Seit 1990 Wissenschaft für engen Kreis

Wissenschaftler beschäftigen sich intensiv mit der Entschlüsselung des Erbguts von verschiedenen Mikroorganismen aus traditionnell fermentierten Lebensmitteln. Naturgemäß dienen die Recherchen der Lebensmittelindustrie allerdings vornehmlich kommerziellen Zwecken und weniger dem Erhalt und der Entwicklung des kulinarisch-kulturellen Erbes. Ziel ist die Vermarktung selektierter und patentierter Stämme von Mikroorganismen als „Gesundmacher“. Dass diese, isoliert von ihrem natürlichen „Microjungle“, kaum Wirkung entfalten können, wird verschwiegen.

21. Jahrhundert: Das große Comeback

2001 Kampf um das Superfood

Die wissenschaftliche Auseinandersetzung mit der Mikrobiologie fermentierter Lebensmittel hatte zur Folge, dass kontinuierlich neue Organismen isoliert, patentiert und vermarktet werden und wurden. Um dem Missbrauch entgegen zu wirken, haben Weltgesundheitsorganisation (WHO) und Ernährungs- und Landwirtschaftsorganisation der Vereinten Nationen (FAO) eine Definition von Probiotika erstellt.

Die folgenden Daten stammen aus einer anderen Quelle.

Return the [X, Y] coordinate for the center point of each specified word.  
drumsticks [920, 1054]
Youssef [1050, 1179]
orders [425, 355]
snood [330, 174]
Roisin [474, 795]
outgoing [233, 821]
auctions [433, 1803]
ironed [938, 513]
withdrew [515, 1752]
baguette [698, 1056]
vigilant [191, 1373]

Quelle: http://www.fao.org/3/a-a0512e.pdf


2007 Endlich: Weg frei für die Mikroorganismen!

Nach Ansicht des wissenschaftlichen Ausschusses der EFSA (Europäische Behörde für Lebensmittelsicherheit) ist für zahlreiche Spezies aus den Gruppen Milchsäurebakterien und Hefen die grundlegende Kenntnis des Mikroorganismus ausreichend, um die „qualifizierte Sicherheitsannahme (Qualified Presumption of Safety – QPS)“ zu erfüllen. Damit ist offiziell: die Verwendung von Mikroorganismen zur Lebensmittelherstellung ist sicher!